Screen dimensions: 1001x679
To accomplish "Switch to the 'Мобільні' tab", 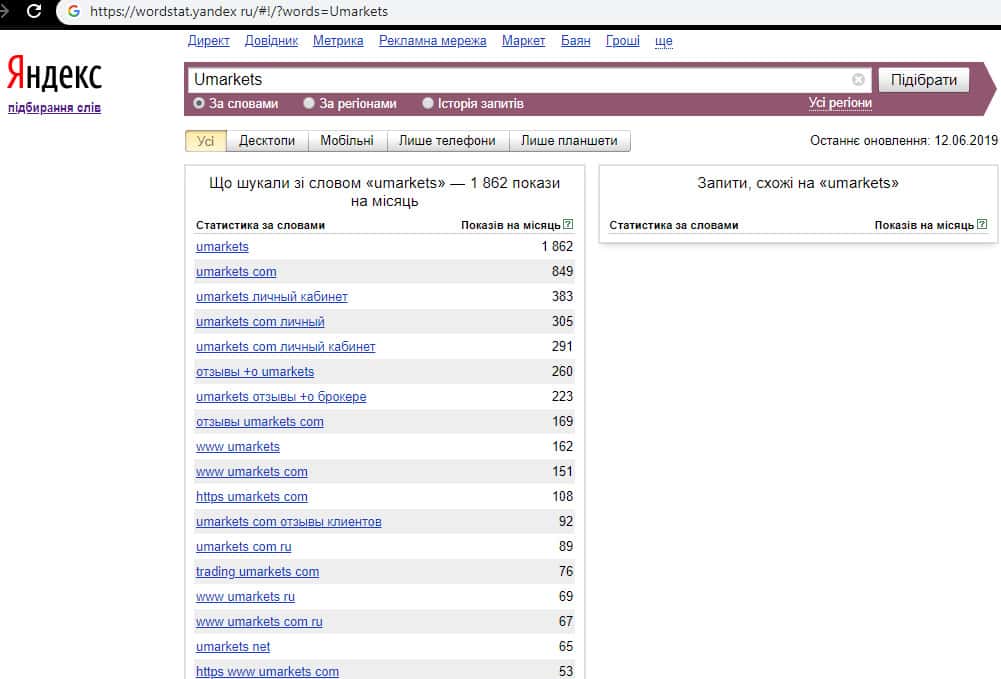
--
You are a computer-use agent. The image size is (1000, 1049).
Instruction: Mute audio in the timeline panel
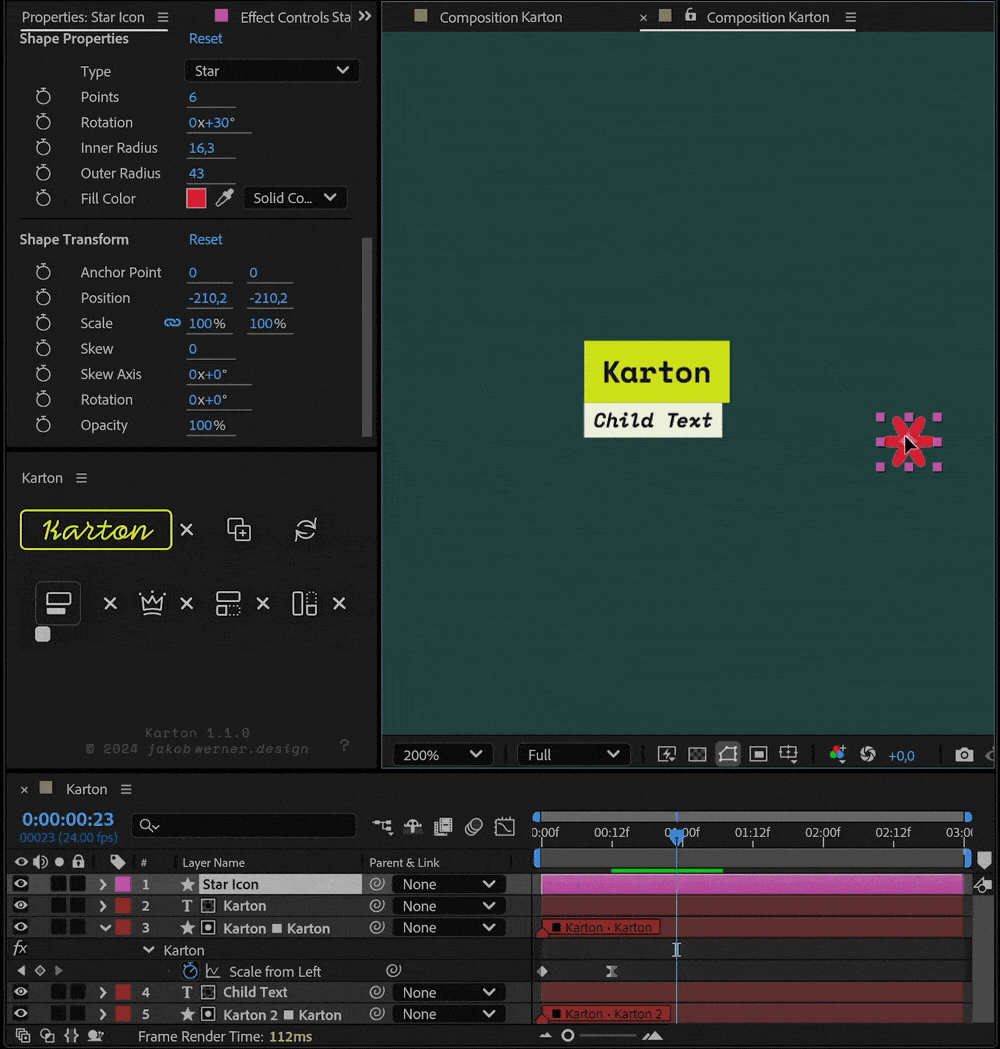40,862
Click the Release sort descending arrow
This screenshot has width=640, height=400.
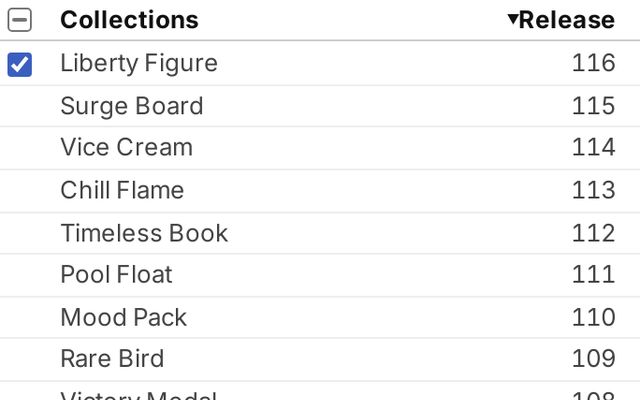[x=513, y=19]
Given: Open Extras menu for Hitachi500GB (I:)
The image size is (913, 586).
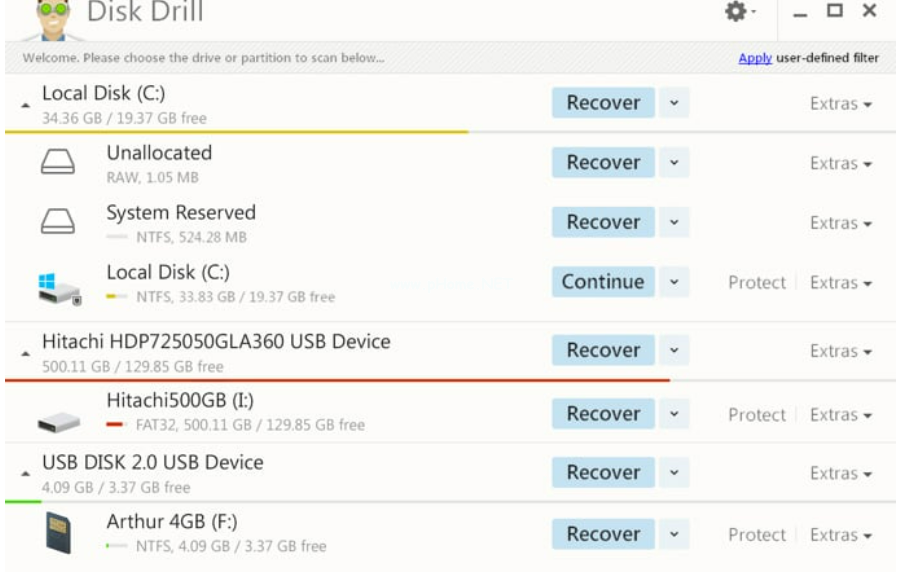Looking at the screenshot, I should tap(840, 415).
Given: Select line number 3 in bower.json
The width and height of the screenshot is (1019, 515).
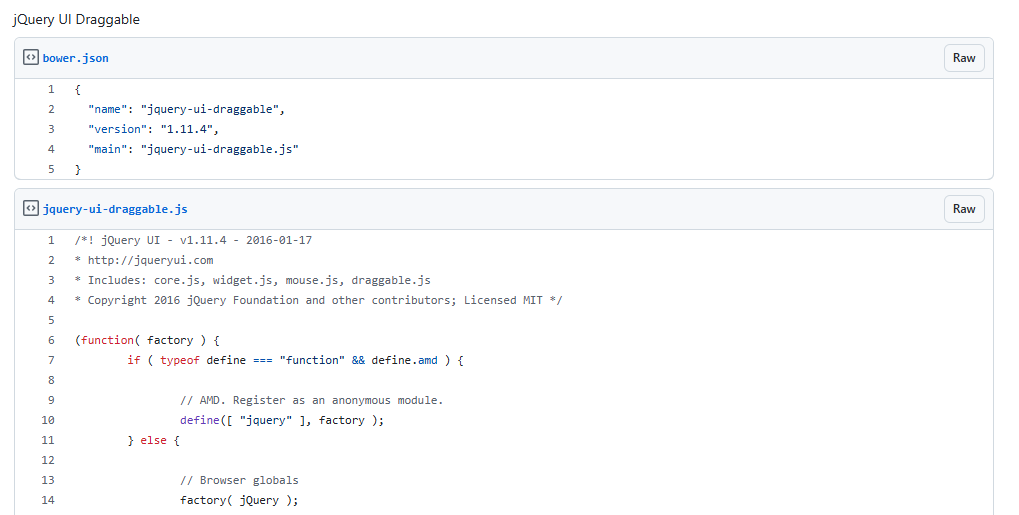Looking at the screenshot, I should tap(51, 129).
...
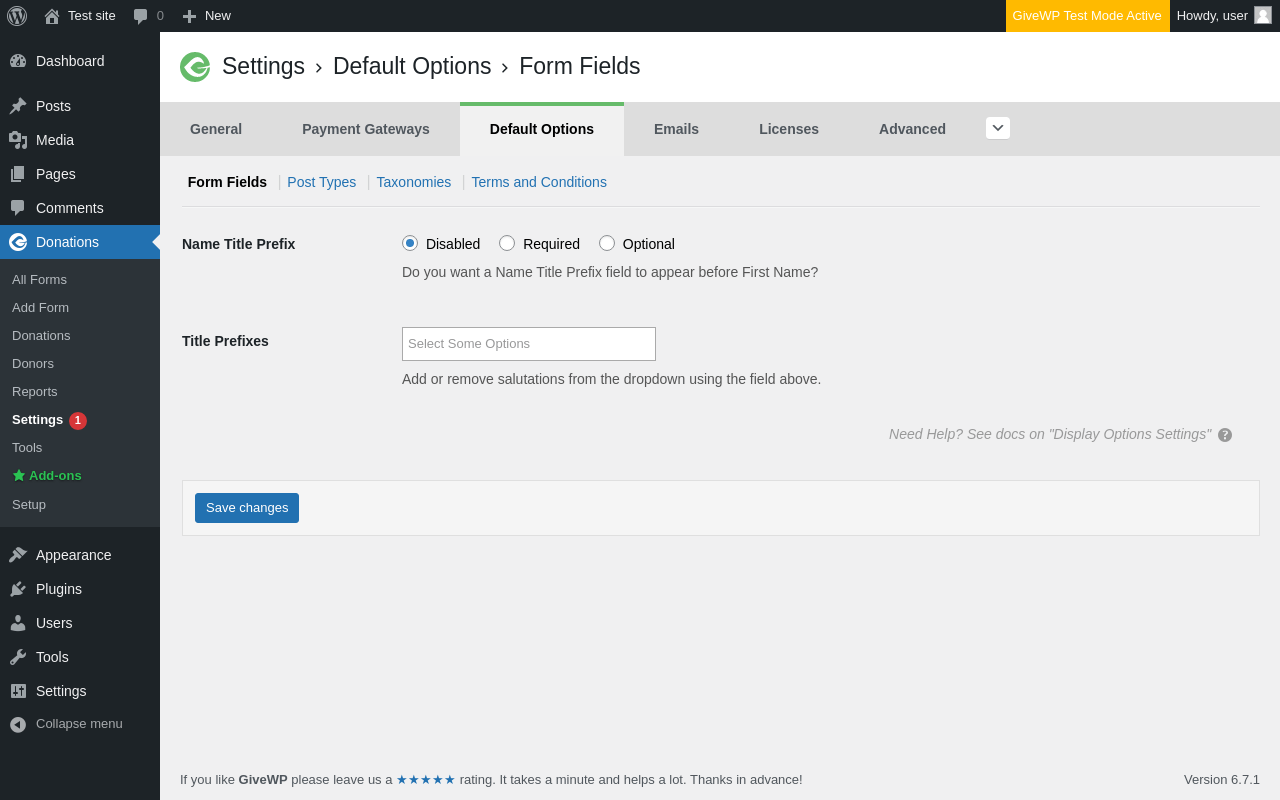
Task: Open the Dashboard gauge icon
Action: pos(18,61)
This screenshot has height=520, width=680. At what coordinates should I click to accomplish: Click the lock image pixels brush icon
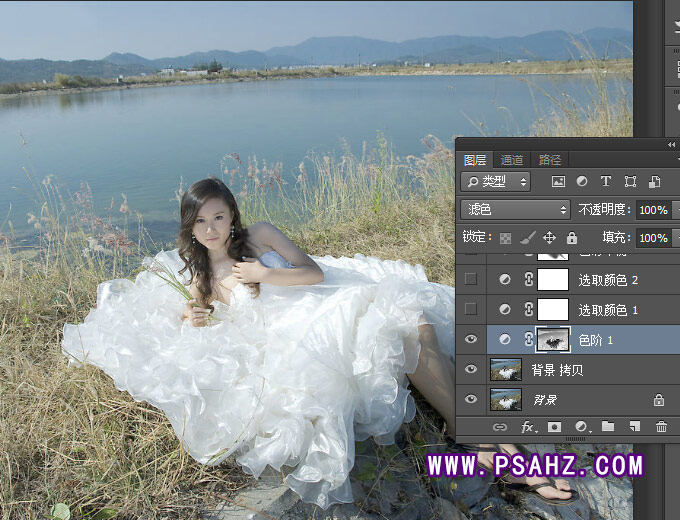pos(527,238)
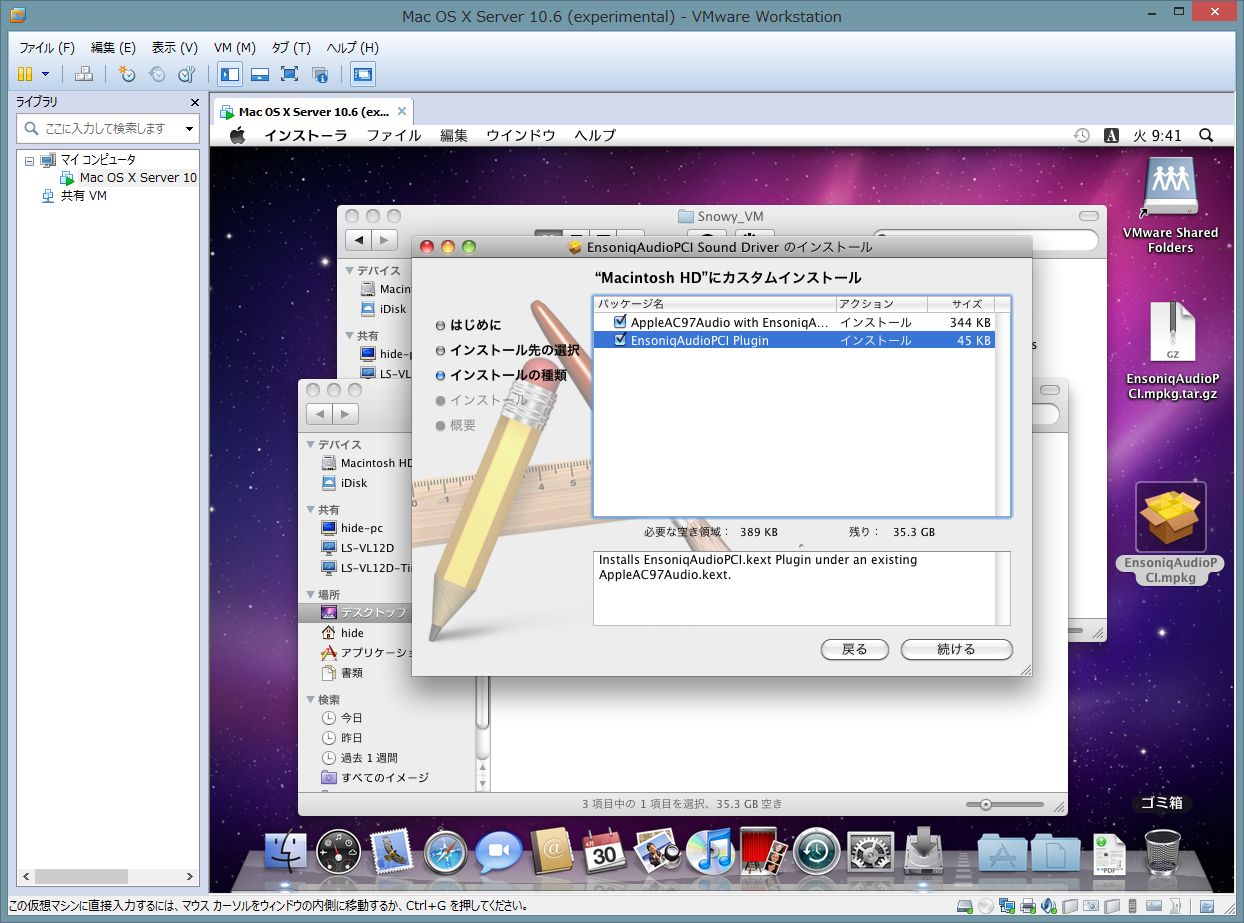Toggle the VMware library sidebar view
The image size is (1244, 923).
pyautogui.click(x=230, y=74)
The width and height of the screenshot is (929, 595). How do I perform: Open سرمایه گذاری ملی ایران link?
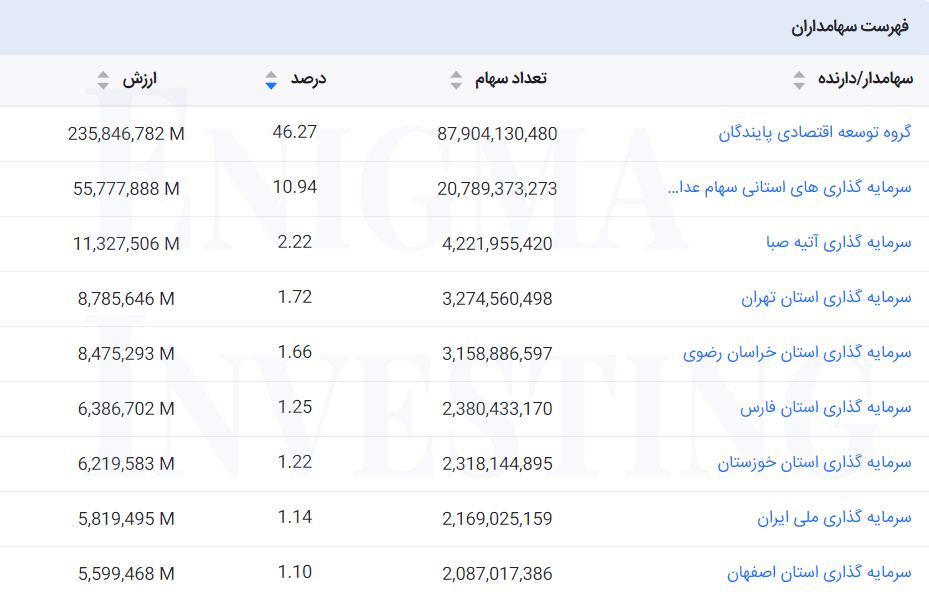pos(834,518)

What to do -
Copy out each line of the listing that contains the word "Given".

Answer to this exercise -
Given: Open Extras menu for Hitachi500GB (I:)
Given: Select line number 3 in bower.json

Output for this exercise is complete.